* [RECORD EXCERPTS]
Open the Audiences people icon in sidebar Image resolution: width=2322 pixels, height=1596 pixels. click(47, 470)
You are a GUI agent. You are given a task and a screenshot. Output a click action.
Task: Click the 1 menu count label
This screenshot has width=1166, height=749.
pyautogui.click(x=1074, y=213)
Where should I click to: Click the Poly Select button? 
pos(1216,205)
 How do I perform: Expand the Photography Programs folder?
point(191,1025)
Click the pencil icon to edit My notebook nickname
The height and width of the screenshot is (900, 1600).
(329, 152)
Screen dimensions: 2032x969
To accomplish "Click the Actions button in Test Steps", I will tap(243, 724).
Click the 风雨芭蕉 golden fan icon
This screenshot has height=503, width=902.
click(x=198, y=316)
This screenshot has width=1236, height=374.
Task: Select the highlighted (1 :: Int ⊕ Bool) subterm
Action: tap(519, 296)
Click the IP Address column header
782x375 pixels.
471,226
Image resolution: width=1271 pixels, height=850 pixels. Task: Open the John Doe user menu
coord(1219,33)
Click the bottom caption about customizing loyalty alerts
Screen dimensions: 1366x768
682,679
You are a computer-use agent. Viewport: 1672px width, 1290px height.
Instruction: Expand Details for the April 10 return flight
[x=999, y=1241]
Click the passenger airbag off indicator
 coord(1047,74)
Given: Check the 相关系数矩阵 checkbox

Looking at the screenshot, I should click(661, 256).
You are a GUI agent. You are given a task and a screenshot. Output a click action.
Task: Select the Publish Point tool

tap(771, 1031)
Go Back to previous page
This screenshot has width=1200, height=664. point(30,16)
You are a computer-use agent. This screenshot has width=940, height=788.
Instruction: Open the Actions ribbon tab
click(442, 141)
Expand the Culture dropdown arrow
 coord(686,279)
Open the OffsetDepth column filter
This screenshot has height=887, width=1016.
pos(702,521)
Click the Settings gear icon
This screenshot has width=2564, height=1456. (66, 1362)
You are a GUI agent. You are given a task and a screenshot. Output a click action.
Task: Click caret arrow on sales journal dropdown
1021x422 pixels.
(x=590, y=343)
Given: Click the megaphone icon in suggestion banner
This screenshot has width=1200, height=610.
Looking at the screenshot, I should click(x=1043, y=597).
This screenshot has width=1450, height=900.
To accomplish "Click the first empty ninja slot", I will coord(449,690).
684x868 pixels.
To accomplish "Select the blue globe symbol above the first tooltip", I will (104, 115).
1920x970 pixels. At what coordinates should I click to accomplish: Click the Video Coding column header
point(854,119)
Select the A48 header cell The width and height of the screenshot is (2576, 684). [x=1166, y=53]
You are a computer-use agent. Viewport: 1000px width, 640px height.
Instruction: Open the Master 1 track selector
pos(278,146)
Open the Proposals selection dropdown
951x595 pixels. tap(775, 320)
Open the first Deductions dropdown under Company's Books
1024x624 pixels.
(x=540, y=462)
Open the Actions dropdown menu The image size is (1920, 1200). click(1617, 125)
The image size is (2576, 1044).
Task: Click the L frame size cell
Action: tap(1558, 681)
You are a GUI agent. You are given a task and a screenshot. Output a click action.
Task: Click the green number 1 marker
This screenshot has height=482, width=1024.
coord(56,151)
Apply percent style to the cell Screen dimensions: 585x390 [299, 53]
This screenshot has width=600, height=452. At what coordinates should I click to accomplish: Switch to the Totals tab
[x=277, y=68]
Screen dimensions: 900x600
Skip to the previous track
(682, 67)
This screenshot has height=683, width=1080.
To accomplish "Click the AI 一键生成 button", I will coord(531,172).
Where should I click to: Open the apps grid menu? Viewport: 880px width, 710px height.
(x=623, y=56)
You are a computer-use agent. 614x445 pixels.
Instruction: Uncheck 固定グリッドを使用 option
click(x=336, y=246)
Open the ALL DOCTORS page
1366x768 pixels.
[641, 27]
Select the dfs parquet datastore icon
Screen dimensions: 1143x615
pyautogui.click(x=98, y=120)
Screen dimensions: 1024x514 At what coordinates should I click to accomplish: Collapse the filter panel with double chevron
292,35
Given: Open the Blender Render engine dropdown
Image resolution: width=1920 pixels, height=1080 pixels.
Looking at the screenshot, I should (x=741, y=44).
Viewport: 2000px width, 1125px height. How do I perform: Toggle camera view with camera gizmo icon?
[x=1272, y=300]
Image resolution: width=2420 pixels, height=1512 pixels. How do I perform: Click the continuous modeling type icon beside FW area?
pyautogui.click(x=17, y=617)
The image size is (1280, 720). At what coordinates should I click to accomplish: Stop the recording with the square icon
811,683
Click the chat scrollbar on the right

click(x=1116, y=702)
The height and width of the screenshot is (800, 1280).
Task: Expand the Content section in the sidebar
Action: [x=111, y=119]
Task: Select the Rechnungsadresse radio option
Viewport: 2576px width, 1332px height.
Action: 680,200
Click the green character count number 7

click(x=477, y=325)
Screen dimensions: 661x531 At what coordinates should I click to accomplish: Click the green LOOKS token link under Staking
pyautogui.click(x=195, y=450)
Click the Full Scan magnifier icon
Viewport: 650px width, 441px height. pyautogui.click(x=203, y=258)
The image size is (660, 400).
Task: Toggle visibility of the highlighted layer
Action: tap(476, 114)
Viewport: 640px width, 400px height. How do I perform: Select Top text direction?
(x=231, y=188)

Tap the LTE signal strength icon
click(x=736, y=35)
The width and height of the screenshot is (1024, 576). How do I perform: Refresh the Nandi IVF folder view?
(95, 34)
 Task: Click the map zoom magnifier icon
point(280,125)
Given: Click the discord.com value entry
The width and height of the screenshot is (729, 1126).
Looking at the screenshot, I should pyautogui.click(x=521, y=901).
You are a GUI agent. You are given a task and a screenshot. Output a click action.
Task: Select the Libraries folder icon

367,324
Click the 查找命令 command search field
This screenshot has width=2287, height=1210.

* [TASK GOAL] Please return all the items above line for line, with no changes.

* [SOLUTION BELOW]
Open the Audiences people icon in sidebar Image resolution: width=2322 pixels, height=1596 pixels. click(47, 470)
You are a GUI agent. You are given a task and a screenshot. Output a click action.
Task: Click the 1 menu count label
This screenshot has width=1166, height=749.
pyautogui.click(x=1074, y=213)
Where should I click to: Click the Poly Select button? 
pos(1216,205)
 How do I perform: Expand the Photography Programs folder?
point(191,1025)
Click the pencil icon to edit My notebook nickname
The height and width of the screenshot is (900, 1600).
(329, 152)
Screen dimensions: 2032x969
To accomplish "Click the Actions button in Test Steps", I will tap(243, 724).
Click the 风雨芭蕉 golden fan icon
This screenshot has height=503, width=902.
click(x=198, y=316)
This screenshot has width=1236, height=374.
Task: Select the highlighted (1 :: Int ⊕ Bool) subterm
Action: tap(519, 296)
Click the IP Address column header
782x375 pixels.
471,226
Image resolution: width=1271 pixels, height=850 pixels. Task: Open the John Doe user menu
coord(1219,33)
Click the bottom caption about customizing loyalty alerts
Screen dimensions: 1366x768
682,679
You are a computer-use agent. Viewport: 1672px width, 1290px height.
Instruction: Expand Details for the April 10 return flight
[x=999, y=1241]
Click the passenger airbag off indicator
 coord(1047,74)
Given: Check the 相关系数矩阵 checkbox

Looking at the screenshot, I should click(661, 256).
You are a GUI agent. You are given a task and a screenshot. Output a click action.
Task: Select the Publish Point tool

tap(771, 1031)
Go Back to previous page
This screenshot has width=1200, height=664. point(30,16)
You are a computer-use agent. This screenshot has width=940, height=788.
Instruction: Open the Actions ribbon tab
click(442, 141)
Expand the Culture dropdown arrow
 coord(686,279)
Open the OffsetDepth column filter
This screenshot has height=887, width=1016.
pos(702,521)
Click the Settings gear icon
This screenshot has width=2564, height=1456. (66, 1362)
You are a GUI agent. You are given a task and a screenshot. Output a click action.
Task: Click caret arrow on sales journal dropdown
1021x422 pixels.
(x=590, y=343)
Given: Click the megaphone icon in suggestion banner
This screenshot has width=1200, height=610.
Looking at the screenshot, I should click(x=1043, y=597).
This screenshot has width=1450, height=900.
To accomplish "Click the first empty ninja slot", I will coord(449,690).
684x868 pixels.
To accomplish "Select the blue globe symbol above the first tooltip", I will (104, 115).
1920x970 pixels. At what coordinates should I click to accomplish: Click the Video Coding column header
point(854,119)
Select the A48 header cell The width and height of the screenshot is (2576, 684). [x=1166, y=53]
You are a computer-use agent. Viewport: 1000px width, 640px height.
Instruction: Open the Master 1 track selector
pos(278,146)
Open the Proposals selection dropdown
951x595 pixels. tap(775, 320)
Open the first Deductions dropdown under Company's Books
1024x624 pixels.
(x=540, y=462)
Open the Actions dropdown menu The image size is (1920, 1200). click(1617, 125)
The image size is (2576, 1044).
Task: Click the L frame size cell
Action: tap(1558, 681)
You are a GUI agent. You are given a task and a screenshot. Output a click action.
Task: Click the green number 1 marker
This screenshot has height=482, width=1024.
coord(56,151)
Apply percent style to the cell Screen dimensions: 585x390 [299, 53]
This screenshot has width=600, height=452. At what coordinates should I click to accomplish: Switch to the Totals tab
[x=277, y=68]
Screen dimensions: 900x600
Skip to the previous track
(682, 67)
This screenshot has height=683, width=1080.
To accomplish "Click the AI 一键生成 button", I will coord(531,172).
Where should I click to: Open the apps grid menu? Viewport: 880px width, 710px height.
(x=623, y=56)
You are a computer-use agent. 614x445 pixels.
Instruction: Uncheck 固定グリッドを使用 option
click(x=336, y=246)
Open the ALL DOCTORS page
1366x768 pixels.
[641, 27]
Select the dfs parquet datastore icon
Screen dimensions: 1143x615
pyautogui.click(x=98, y=120)
Screen dimensions: 1024x514 At what coordinates should I click to accomplish: Collapse the filter panel with double chevron
292,35
Given: Open the Blender Render engine dropdown
Image resolution: width=1920 pixels, height=1080 pixels.
Looking at the screenshot, I should (x=741, y=44).
Viewport: 2000px width, 1125px height. How do I perform: Toggle camera view with camera gizmo icon?
[x=1272, y=300]
Image resolution: width=2420 pixels, height=1512 pixels. How do I perform: Click the continuous modeling type icon beside FW area?
pyautogui.click(x=17, y=617)
The image size is (1280, 720). At what coordinates should I click to accomplish: Stop the recording with the square icon
811,683
Click the chat scrollbar on the right

click(x=1116, y=702)
The height and width of the screenshot is (800, 1280).
Task: Expand the Content section in the sidebar
Action: [x=111, y=119]
Task: Select the Rechnungsadresse radio option
Viewport: 2576px width, 1332px height.
Action: 680,200
Click the green character count number 7

click(x=477, y=325)
Screen dimensions: 661x531 At what coordinates should I click to accomplish: Click the green LOOKS token link under Staking
pyautogui.click(x=195, y=450)
Click the Full Scan magnifier icon
Viewport: 650px width, 441px height. pyautogui.click(x=203, y=258)
The image size is (660, 400).
Task: Toggle visibility of the highlighted layer
Action: tap(476, 114)
Viewport: 640px width, 400px height. How do I perform: Select Top text direction?
(x=231, y=188)

Tap the LTE signal strength icon
click(x=736, y=35)
The width and height of the screenshot is (1024, 576). How do I perform: Refresh the Nandi IVF folder view?
(95, 34)
 Task: Click the map zoom magnifier icon
point(280,125)
Given: Click the discord.com value entry
The width and height of the screenshot is (729, 1126).
Looking at the screenshot, I should pyautogui.click(x=521, y=901).
You are a GUI agent. You are given a task and a screenshot. Output a click action.
Task: Select the Libraries folder icon

367,324
Click the 查找命令 command search field
This screenshot has width=2287, height=1210.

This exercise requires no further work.